El documento surge en un contexto de reconfiguración de los mercados energéticos globales y de un creciente interés por los activos reales. En ese escenario, Venezuela se presenta como una oportunidad singular por la escala de sus recursos, su cercanía a los principales mercados y su potencial de reintegración al sistema financiero internacional.
El texto sostiene que la contracción acumulada del producto interno bruto venezolano —estimada en cerca del 80% en la última década— requiere una respuesta proporcional, basada en una reconstrucción total y no en reformas graduales.
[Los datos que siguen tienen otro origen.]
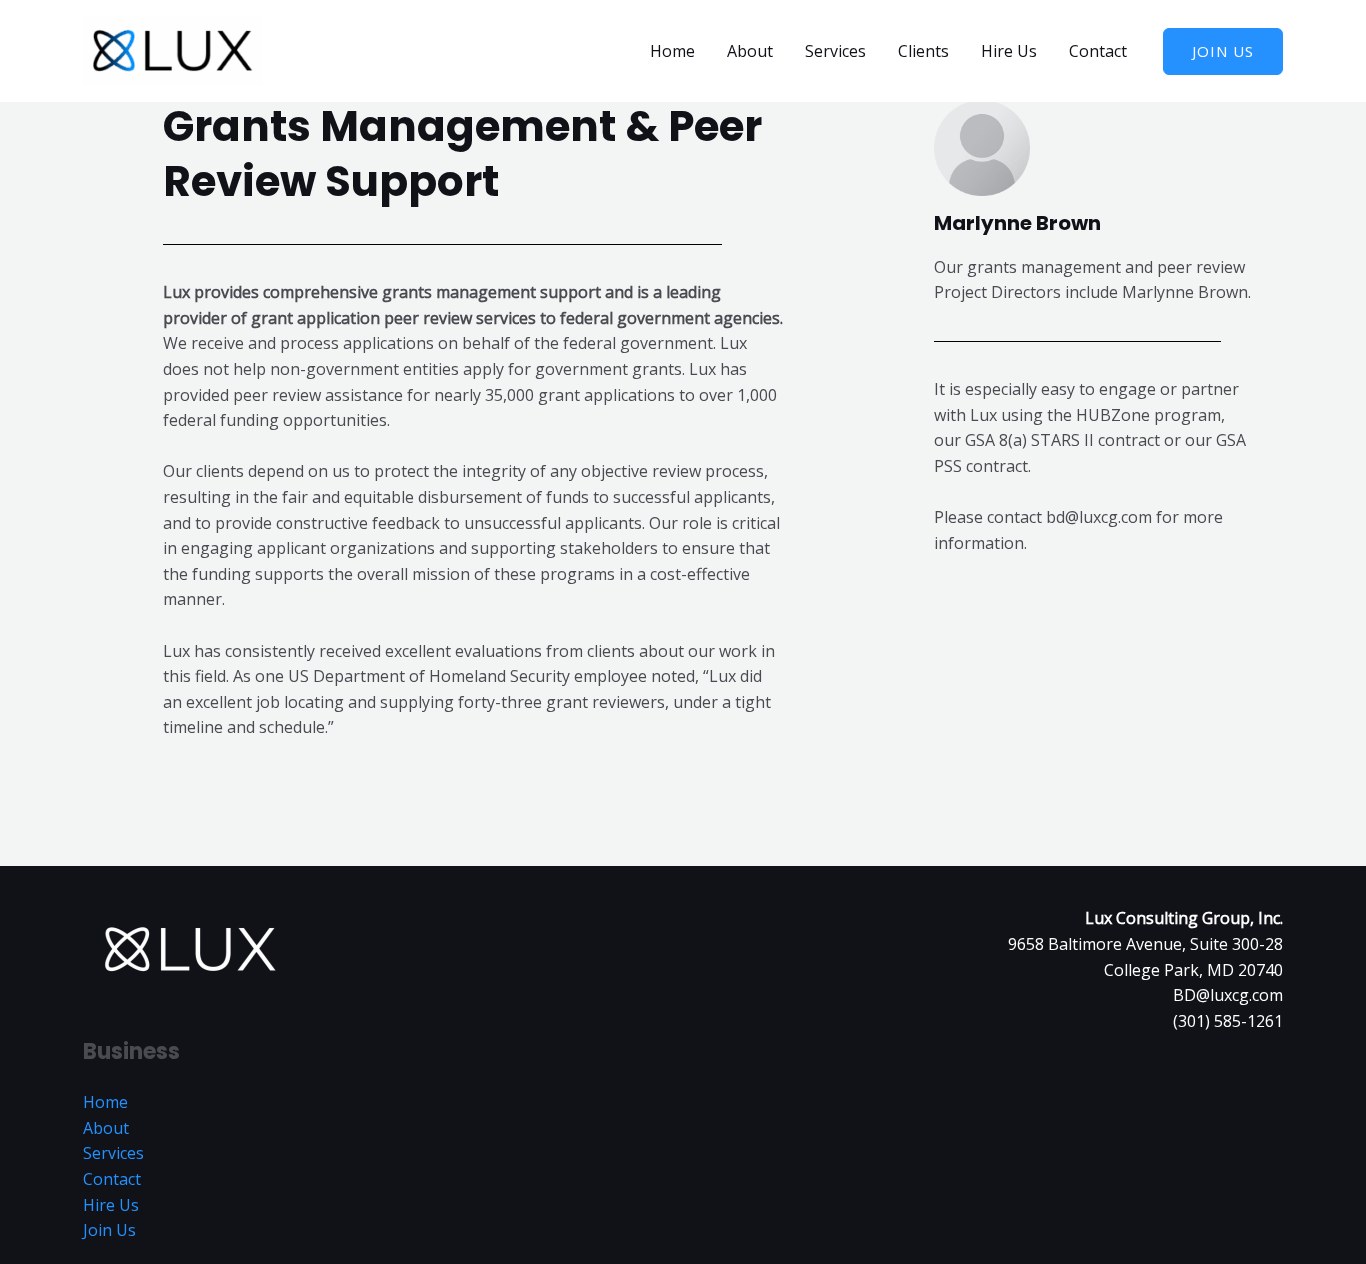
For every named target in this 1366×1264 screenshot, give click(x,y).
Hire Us (1009, 51)
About (750, 51)
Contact (1098, 51)
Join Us (109, 1230)
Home (672, 51)
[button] (1223, 51)
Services (835, 51)
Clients (923, 51)
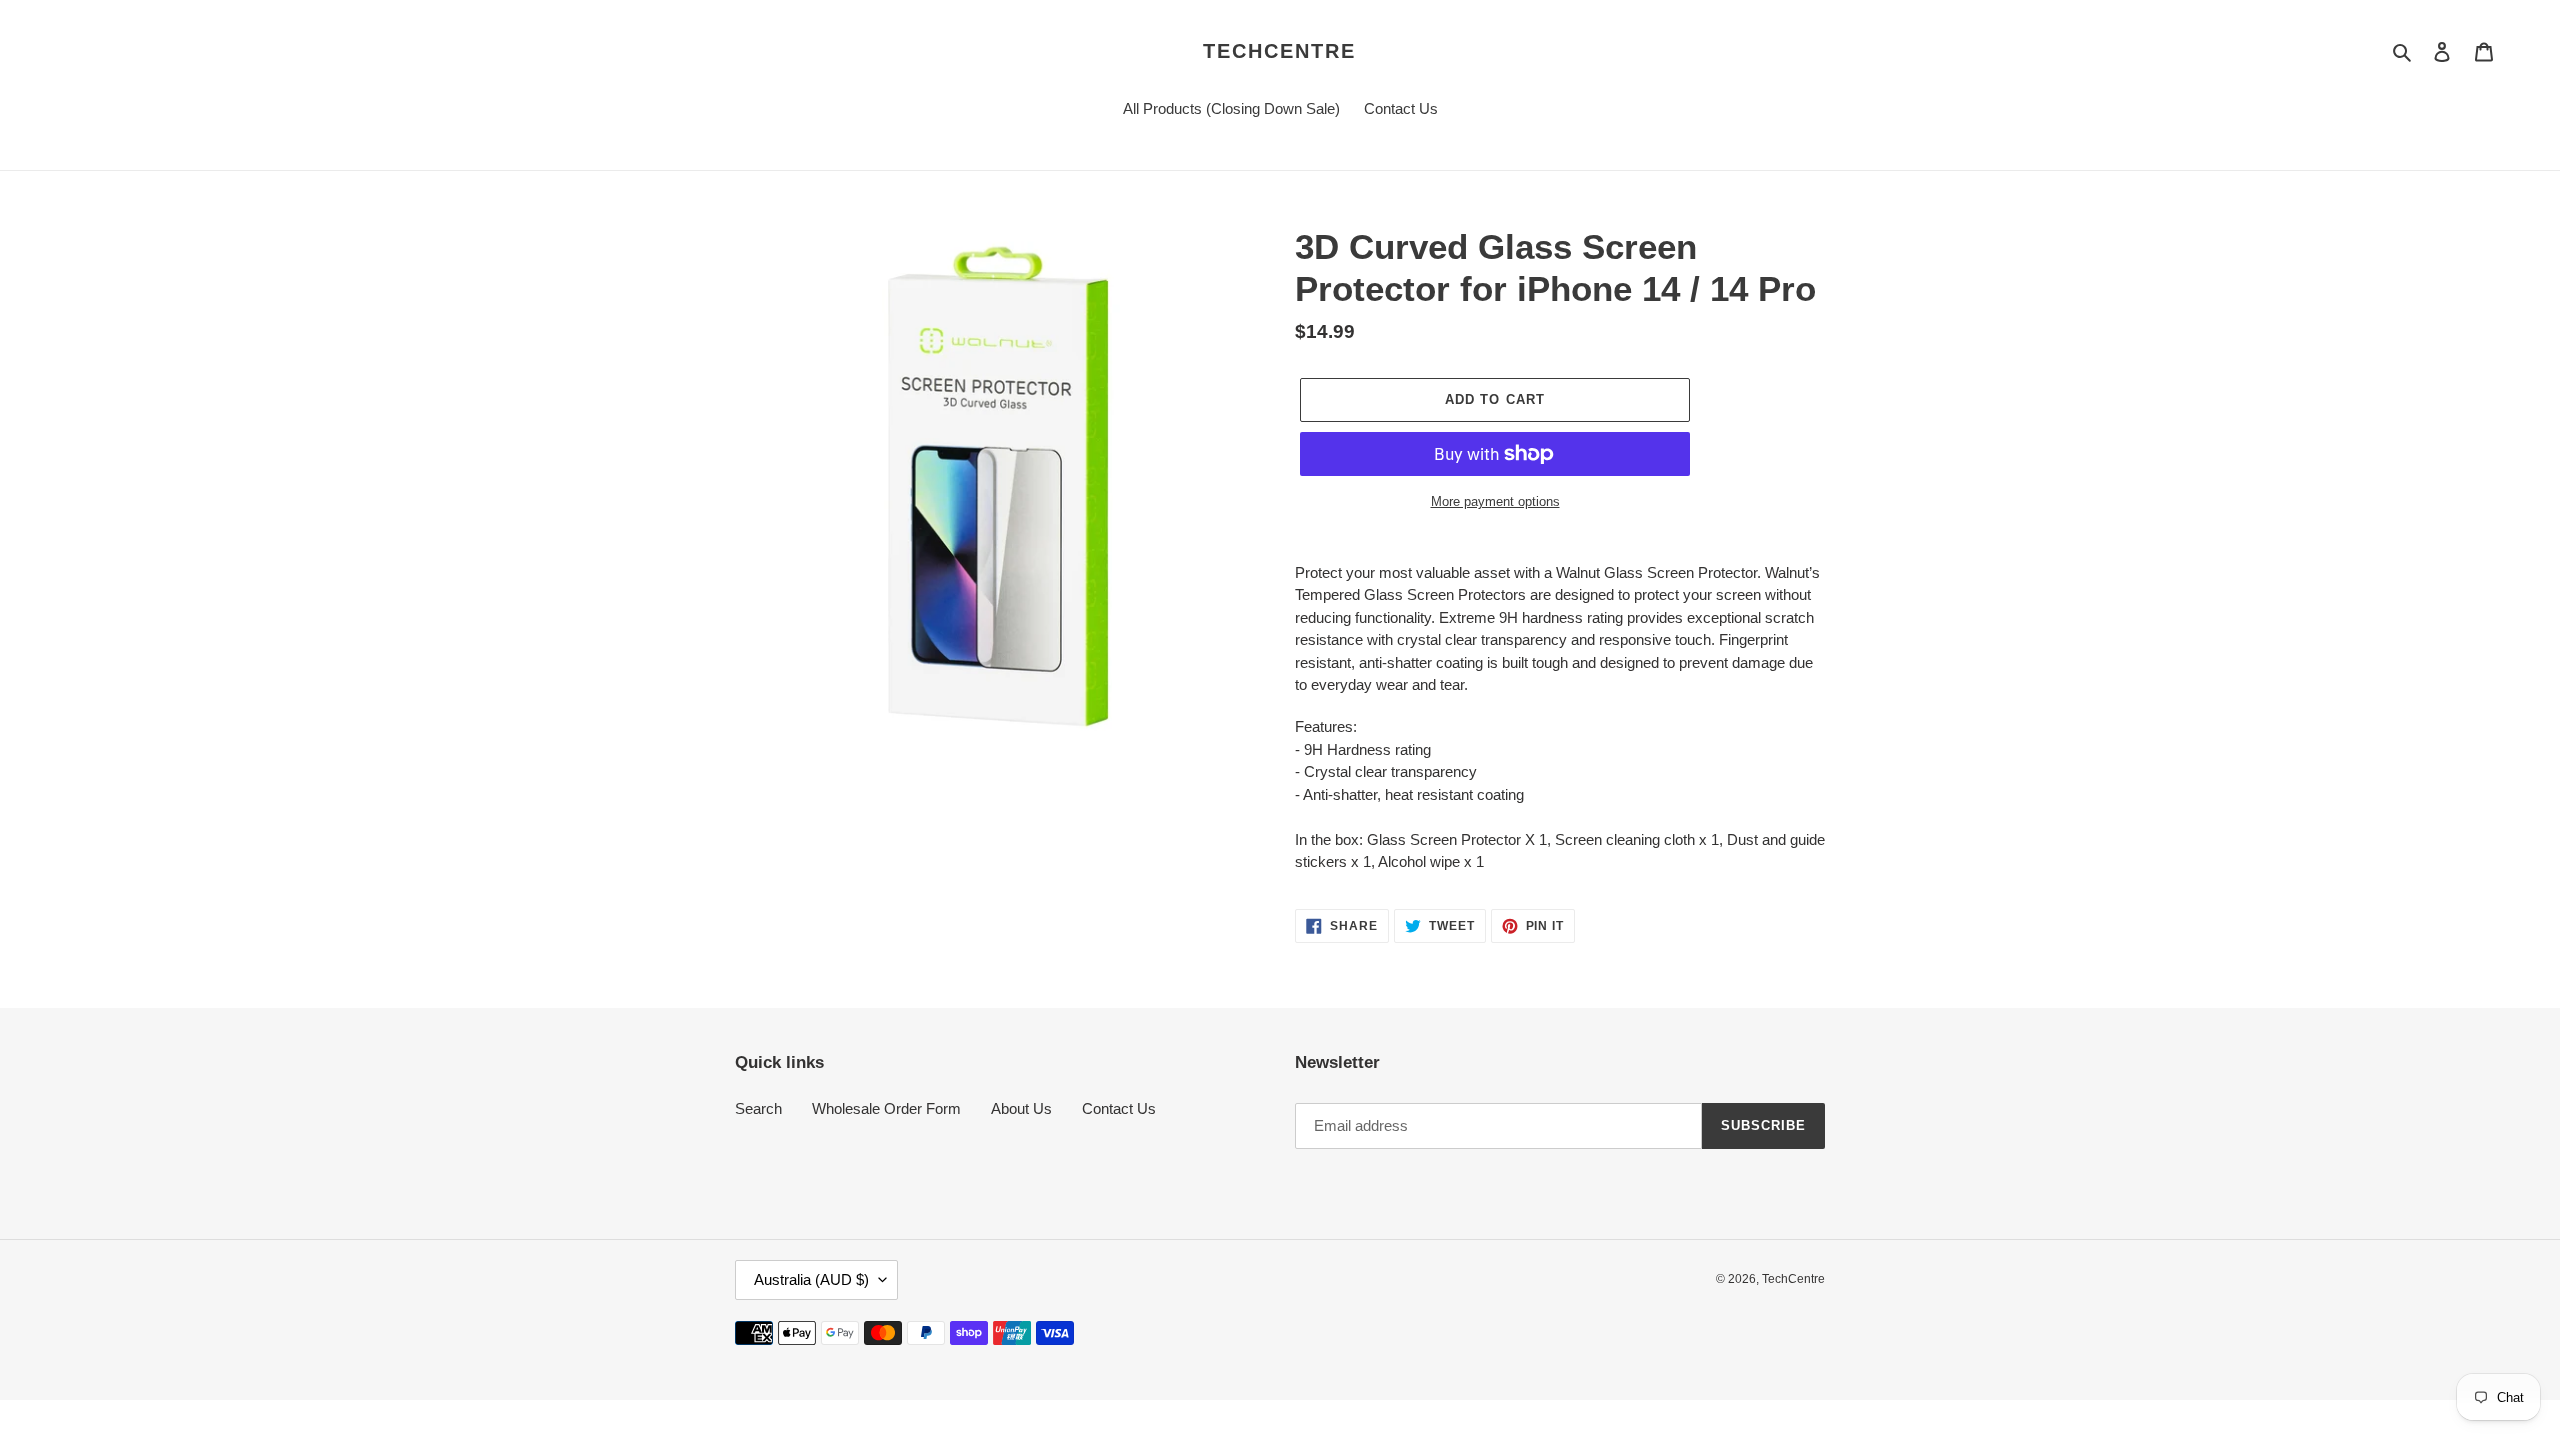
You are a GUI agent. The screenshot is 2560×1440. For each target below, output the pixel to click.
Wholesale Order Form (886, 1108)
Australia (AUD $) (811, 1279)
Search (758, 1108)
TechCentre (1279, 51)
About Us (1021, 1108)
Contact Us (1119, 1108)
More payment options (1495, 501)
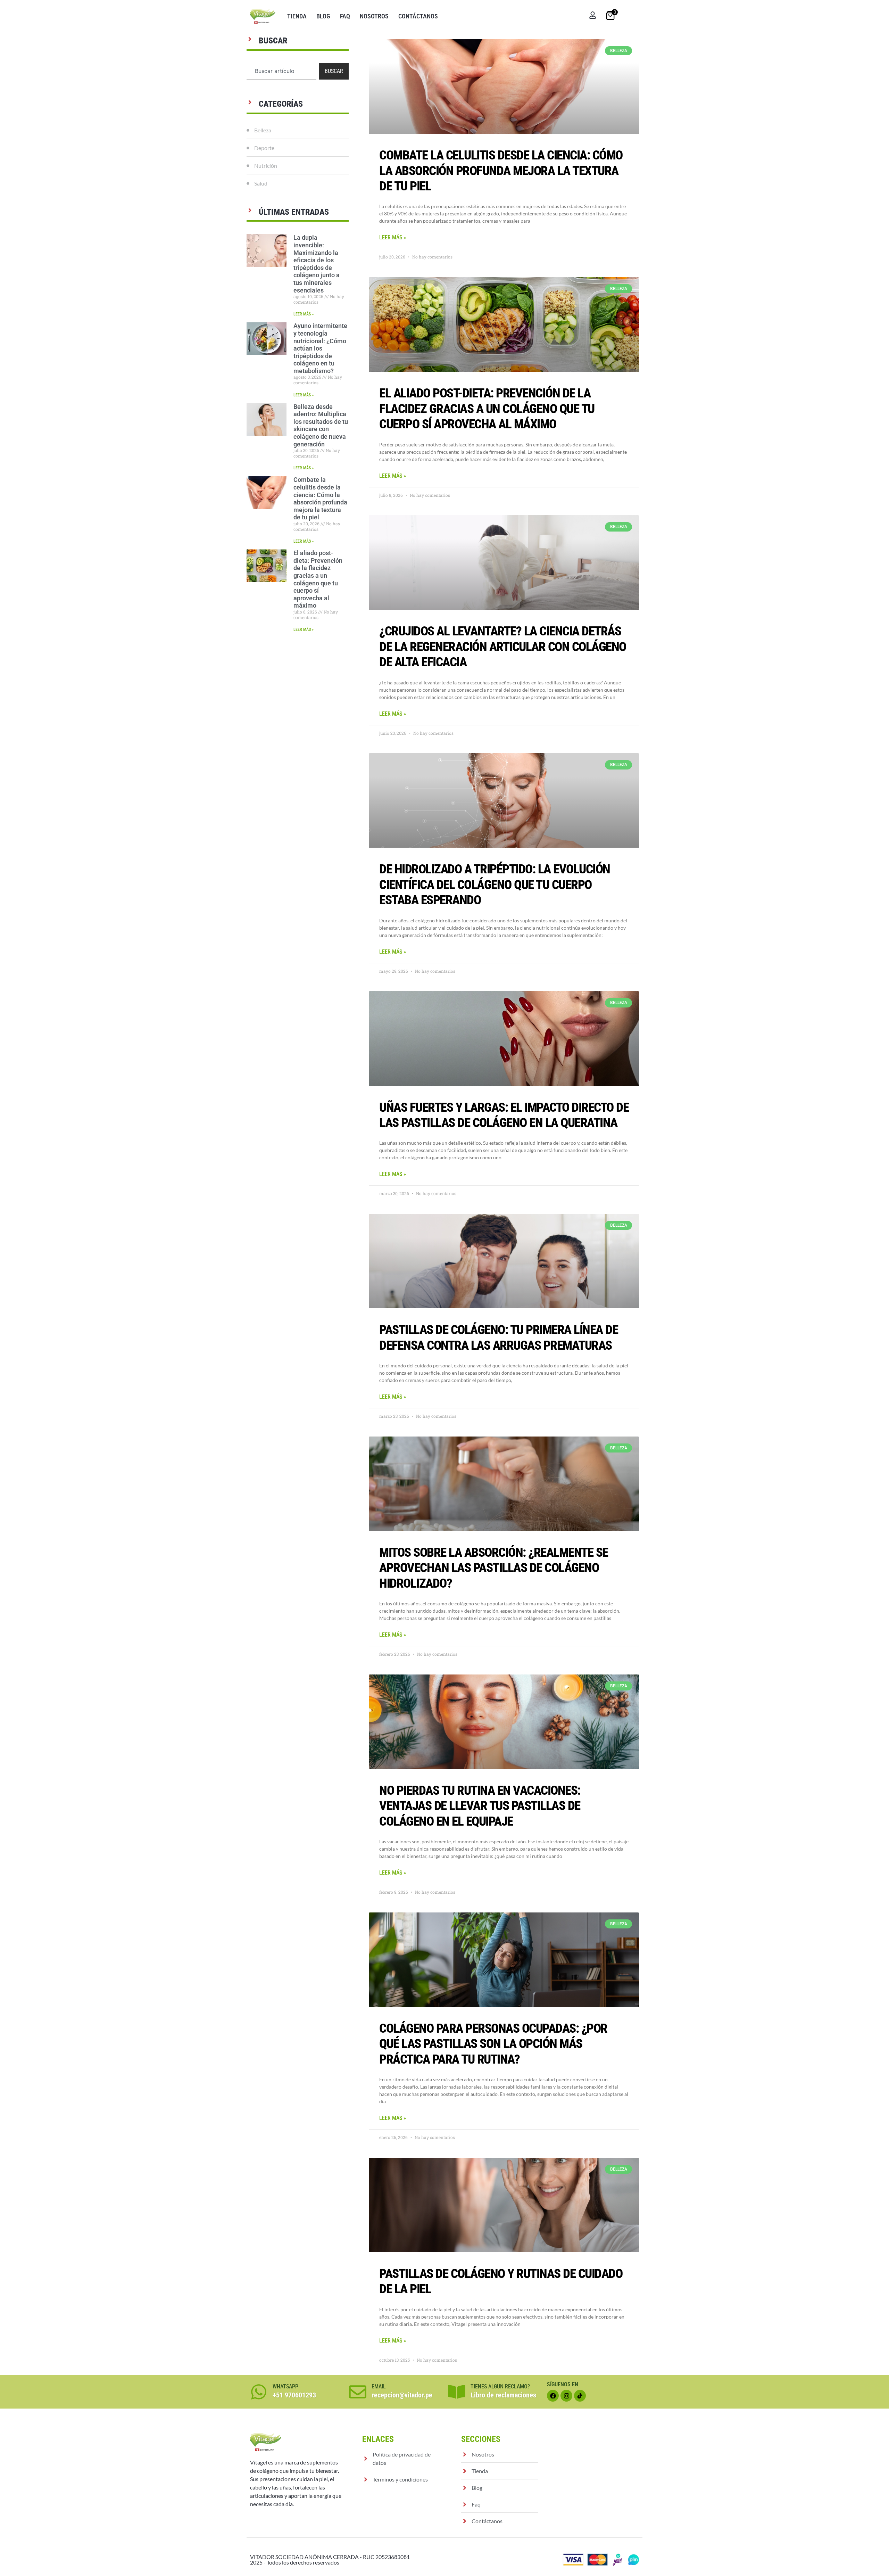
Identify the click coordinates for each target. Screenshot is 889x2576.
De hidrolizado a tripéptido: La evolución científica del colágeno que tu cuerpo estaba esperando (494, 884)
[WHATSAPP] (258, 2392)
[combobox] (281, 71)
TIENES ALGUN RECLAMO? (500, 2386)
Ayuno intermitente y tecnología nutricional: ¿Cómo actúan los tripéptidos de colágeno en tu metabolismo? (320, 348)
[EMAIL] (357, 2392)
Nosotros (374, 16)
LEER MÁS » (303, 314)
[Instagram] (566, 2396)
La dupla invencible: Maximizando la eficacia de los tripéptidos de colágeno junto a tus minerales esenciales (316, 264)
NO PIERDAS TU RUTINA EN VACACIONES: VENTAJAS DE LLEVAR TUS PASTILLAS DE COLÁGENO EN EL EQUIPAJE (479, 1806)
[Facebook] (553, 2396)
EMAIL (379, 2386)
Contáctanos (418, 16)
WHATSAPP (285, 2386)
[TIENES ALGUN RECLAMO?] (456, 2392)
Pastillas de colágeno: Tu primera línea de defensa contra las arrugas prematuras (498, 1337)
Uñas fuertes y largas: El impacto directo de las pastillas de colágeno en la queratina (504, 1115)
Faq (345, 16)
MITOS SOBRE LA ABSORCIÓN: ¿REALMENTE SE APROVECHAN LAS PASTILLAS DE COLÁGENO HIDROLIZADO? (493, 1568)
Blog (323, 16)
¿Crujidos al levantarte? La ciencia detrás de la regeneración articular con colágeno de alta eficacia (502, 646)
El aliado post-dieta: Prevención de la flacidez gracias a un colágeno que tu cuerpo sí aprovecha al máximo (317, 579)
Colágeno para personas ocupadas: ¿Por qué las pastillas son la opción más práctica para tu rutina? (493, 2044)
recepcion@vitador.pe (402, 2395)
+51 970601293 (294, 2395)
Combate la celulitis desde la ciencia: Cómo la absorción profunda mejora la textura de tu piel (320, 498)
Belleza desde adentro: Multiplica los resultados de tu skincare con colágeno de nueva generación (320, 425)
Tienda (297, 16)
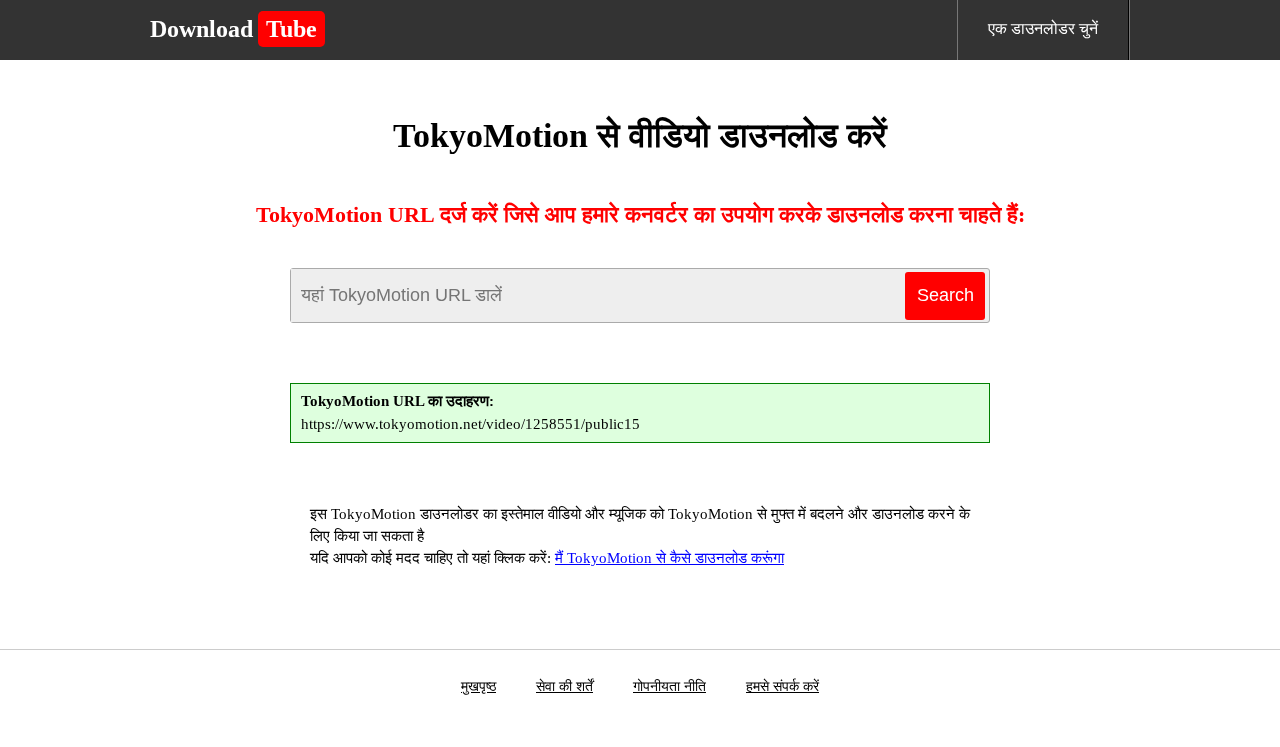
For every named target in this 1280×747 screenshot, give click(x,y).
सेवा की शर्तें (564, 686)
Bajo esta lógica, la ejecución simultánea de proyectos en múltiples sectores permitiría acelerar el crecimiento y recuperar capacidades productivas en menor tiempo.
Otro eje clave del plan es el papel de la diáspora venezolana, considerada un activo estratégico. La propuesta contempla su reincorporación progresiva como fuerza profesional y técnica capaz de impulsar la modernización institucional y el desarrollo económico.
Aunque el documento no constituye una política oficial, sus autores lo presentan como una hoja de ruta técnica y financiera dirigida a inversionistas, gobiernos y organismos multilaterales interesados en participar en una eventual transformación del país.
“El país no necesita una recuperación incremental, sino una reconstrucción a escala”, señala el documento, que define la iniciativa como una oportunidad de inversión sin precedentes en la historia contemporánea.